▶ Your goal
Reproduce every one of the rows below word for word, leaving out the pictures.

[Begin Stored data]

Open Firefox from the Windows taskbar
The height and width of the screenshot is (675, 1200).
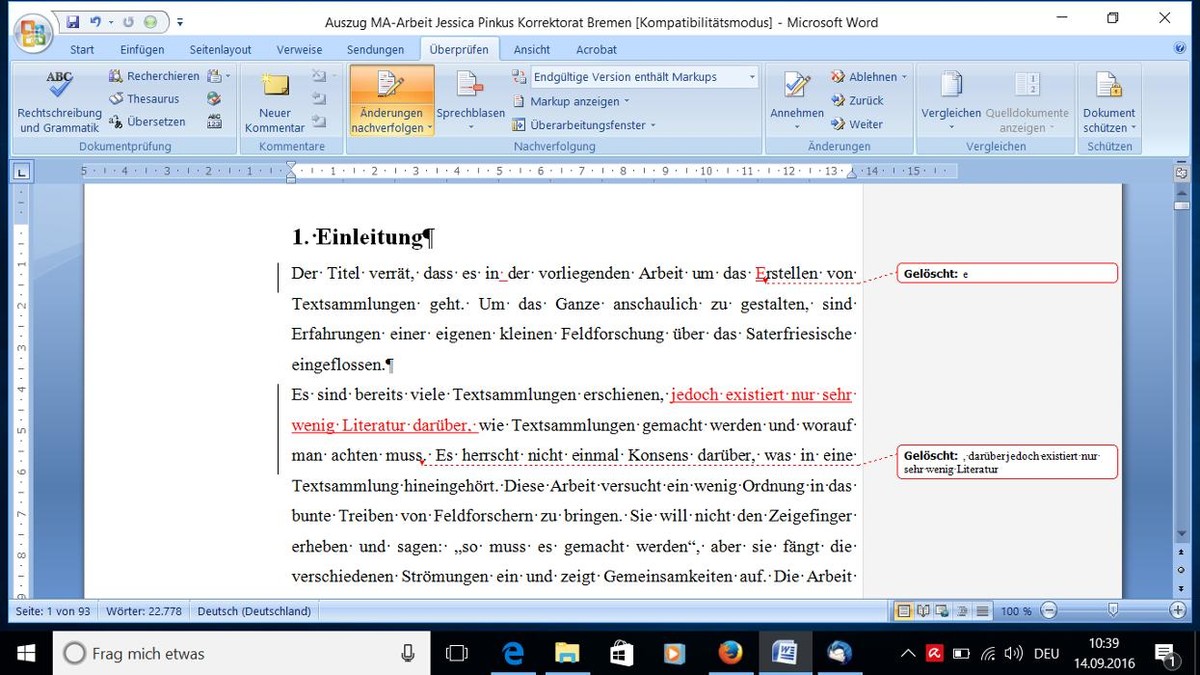tap(730, 653)
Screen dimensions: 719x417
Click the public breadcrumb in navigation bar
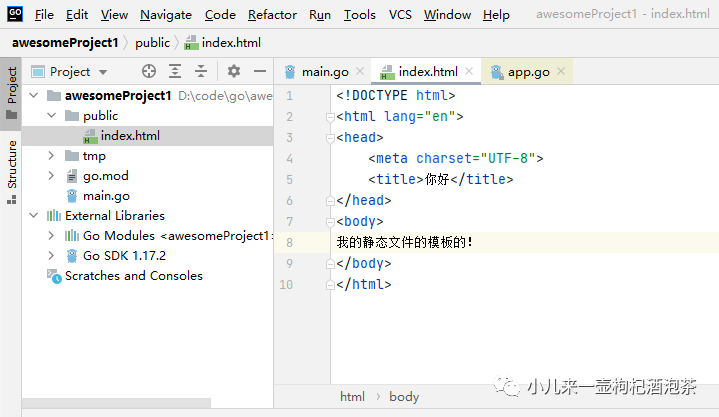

[End Stored data]

▶ Written reply
Open Firefox from the Windows taskbar
The height and width of the screenshot is (675, 1200).
tap(730, 653)
Screen dimensions: 719x417
Click the public breadcrumb in navigation bar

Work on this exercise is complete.